Elliot Berlin and Joe Fab's documentary Paper Clips tells a sort of Dateline NBC tale of an ongoing educational project in a two-traffic-light town, a so-called "depressed community" in Tennessee. The Whitwell Middle School became self-conscious about its lack of diversity and decided to launch a project about an alien cultural experience. The educators chose the Holocaust, and ever since, the program has grown in effectiveness and stature.
The filmmakers capture a pivotal time in the program. After one child confessed having no concept of how much the number six million represented, another suggested collecting six million paper clips. Paper clips, it turns out, were both a Norwegian invention and their symbol for resistance against the Nazis. Needless to say, the effort eventually takes off, leading the teachers and students to bigger and better efforts: bringing in Holocaust survivors to speak and finally claiming their own Holocaust memento as the centerpiece of an on-site Holocaust memorial.

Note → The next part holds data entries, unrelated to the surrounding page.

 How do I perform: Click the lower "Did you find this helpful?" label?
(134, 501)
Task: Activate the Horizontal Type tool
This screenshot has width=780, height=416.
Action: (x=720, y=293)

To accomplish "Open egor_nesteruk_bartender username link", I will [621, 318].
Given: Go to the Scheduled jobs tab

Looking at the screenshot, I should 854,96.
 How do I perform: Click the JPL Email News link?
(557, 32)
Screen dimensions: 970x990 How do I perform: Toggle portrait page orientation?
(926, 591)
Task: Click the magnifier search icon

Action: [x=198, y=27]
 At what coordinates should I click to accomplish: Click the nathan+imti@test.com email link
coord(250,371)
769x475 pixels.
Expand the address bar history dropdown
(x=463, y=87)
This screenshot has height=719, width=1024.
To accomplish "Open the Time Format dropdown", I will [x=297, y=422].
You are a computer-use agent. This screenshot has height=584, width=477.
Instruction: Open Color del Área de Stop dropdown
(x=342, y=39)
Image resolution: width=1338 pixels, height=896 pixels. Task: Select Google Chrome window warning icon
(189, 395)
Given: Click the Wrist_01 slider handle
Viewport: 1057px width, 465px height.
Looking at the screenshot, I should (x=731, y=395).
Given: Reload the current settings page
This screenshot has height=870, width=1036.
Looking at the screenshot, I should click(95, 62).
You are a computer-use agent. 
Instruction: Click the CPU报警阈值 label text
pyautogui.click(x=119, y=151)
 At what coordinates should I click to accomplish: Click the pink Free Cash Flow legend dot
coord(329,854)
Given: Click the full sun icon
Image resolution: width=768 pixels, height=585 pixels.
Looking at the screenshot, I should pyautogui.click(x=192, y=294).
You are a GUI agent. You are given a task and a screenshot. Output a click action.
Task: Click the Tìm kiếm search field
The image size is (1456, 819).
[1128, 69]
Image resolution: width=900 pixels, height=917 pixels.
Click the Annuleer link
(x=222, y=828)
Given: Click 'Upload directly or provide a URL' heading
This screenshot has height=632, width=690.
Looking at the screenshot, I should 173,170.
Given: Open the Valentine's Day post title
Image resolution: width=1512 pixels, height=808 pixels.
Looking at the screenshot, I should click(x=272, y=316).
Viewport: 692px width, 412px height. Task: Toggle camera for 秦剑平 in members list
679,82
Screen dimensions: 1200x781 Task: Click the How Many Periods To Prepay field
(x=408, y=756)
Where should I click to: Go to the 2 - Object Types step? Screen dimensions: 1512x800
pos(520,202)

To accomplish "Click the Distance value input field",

The documentary has powerful moments, mostly courtesy of the Holocaust survivors, but the interviews and narration sound overly coached, and even at a slim 82 minutes, the film is given to repetitive overstatement and pedagogical hyperbole. Only a couple of the kids barely become characters in the documentary narrative; we mostly get teachers who the filmmakers have sat down to pat themselves on the back. Certainly, they deserve credit for breaking out of their comfort zone, learning from their own students, and enlightening a whole community (though one hopes that elsewhere in the school, African-American history, Latino literature, and the like are also beginning to get their due).